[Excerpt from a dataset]
■ ■ ■ ■ ■ ■ ■

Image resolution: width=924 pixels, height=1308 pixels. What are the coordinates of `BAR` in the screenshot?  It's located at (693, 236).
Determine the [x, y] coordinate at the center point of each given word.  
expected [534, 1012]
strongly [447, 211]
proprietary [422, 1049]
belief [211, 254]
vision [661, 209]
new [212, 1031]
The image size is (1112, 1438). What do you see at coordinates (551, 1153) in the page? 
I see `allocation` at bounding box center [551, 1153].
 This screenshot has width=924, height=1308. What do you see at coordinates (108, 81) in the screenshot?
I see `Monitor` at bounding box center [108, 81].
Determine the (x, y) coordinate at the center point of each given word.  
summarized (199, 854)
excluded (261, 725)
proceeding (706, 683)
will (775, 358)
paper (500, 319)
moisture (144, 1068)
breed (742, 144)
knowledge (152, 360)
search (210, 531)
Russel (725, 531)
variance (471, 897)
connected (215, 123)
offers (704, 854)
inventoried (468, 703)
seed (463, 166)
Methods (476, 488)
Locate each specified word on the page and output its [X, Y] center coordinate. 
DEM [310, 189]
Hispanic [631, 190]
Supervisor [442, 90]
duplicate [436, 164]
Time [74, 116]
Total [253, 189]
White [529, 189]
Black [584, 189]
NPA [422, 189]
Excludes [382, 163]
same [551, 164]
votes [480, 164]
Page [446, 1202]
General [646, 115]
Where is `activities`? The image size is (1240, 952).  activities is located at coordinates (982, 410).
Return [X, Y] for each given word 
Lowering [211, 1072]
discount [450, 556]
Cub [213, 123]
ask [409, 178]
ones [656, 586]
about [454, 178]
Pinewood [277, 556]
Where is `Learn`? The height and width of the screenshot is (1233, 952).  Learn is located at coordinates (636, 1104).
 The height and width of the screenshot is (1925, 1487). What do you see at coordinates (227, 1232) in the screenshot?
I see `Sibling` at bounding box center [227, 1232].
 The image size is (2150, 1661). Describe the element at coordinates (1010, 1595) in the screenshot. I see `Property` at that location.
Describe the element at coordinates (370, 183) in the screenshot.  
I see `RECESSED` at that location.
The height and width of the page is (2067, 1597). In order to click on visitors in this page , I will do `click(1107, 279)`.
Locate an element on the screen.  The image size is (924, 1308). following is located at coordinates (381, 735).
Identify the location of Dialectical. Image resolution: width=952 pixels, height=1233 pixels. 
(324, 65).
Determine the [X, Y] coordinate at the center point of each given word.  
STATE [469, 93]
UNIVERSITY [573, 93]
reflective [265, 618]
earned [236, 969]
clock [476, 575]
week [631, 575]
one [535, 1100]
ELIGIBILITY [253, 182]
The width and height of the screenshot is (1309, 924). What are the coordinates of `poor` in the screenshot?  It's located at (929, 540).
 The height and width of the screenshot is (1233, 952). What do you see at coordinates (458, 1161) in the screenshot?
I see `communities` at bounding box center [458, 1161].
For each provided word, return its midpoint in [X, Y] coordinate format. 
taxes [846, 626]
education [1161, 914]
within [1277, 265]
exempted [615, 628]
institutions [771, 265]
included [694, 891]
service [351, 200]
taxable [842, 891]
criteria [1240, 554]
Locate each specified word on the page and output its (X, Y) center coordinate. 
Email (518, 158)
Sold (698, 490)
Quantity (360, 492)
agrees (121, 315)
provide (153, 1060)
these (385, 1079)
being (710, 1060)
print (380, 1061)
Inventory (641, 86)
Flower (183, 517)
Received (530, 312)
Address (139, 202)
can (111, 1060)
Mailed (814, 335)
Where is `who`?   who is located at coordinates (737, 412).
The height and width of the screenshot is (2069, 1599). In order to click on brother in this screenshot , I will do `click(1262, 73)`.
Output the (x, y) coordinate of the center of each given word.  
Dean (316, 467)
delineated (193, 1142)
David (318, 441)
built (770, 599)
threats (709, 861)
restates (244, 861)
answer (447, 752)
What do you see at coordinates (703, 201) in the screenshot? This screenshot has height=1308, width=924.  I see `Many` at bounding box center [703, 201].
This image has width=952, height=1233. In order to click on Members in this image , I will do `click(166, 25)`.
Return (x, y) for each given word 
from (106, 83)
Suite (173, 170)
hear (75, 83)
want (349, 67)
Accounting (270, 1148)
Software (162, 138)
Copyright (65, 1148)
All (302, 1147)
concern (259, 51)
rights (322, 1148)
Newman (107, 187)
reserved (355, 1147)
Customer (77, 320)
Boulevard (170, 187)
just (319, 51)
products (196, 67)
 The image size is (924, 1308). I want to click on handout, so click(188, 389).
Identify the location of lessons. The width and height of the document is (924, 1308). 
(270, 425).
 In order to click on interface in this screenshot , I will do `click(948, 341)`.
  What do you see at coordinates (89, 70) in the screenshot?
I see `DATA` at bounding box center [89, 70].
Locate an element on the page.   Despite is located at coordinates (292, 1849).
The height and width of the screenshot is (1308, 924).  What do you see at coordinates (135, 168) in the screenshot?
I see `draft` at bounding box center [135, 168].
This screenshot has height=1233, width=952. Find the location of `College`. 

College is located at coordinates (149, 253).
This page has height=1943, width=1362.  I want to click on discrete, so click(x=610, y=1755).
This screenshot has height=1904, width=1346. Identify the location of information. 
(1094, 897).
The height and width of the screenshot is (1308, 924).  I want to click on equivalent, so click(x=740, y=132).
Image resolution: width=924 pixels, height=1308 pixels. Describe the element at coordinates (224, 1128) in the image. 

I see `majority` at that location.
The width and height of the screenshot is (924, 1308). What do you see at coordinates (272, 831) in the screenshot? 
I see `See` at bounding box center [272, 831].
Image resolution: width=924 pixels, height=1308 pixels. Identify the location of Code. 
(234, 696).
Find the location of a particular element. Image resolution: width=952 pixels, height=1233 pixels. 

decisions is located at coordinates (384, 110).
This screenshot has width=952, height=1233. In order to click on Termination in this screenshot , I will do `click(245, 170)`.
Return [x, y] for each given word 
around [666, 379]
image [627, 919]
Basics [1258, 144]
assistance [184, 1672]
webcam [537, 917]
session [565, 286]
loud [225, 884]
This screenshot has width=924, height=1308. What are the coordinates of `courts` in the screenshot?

■ ■ ■ ■ ■ ■ ■

[EXERCISE REQUIREMENTS]
Copy the records word for word from their first line through the line containing "offers (704, 854)", including that line.

[ANSWER TO THE TASK]
Image resolution: width=924 pixels, height=1308 pixels. What are the coordinates of `BAR` in the screenshot?  It's located at (693, 236).
Determine the [x, y] coordinate at the center point of each given word.  
expected [534, 1012]
strongly [447, 211]
proprietary [422, 1049]
belief [211, 254]
vision [661, 209]
new [212, 1031]
The image size is (1112, 1438). What do you see at coordinates (551, 1153) in the page? 
I see `allocation` at bounding box center [551, 1153].
 This screenshot has width=924, height=1308. What do you see at coordinates (108, 81) in the screenshot?
I see `Monitor` at bounding box center [108, 81].
Determine the (x, y) coordinate at the center point of each given word.  
summarized (199, 854)
excluded (261, 725)
proceeding (706, 683)
will (775, 358)
paper (500, 319)
moisture (144, 1068)
breed (742, 144)
knowledge (152, 360)
search (210, 531)
Russel (725, 531)
variance (471, 897)
connected (215, 123)
offers (704, 854)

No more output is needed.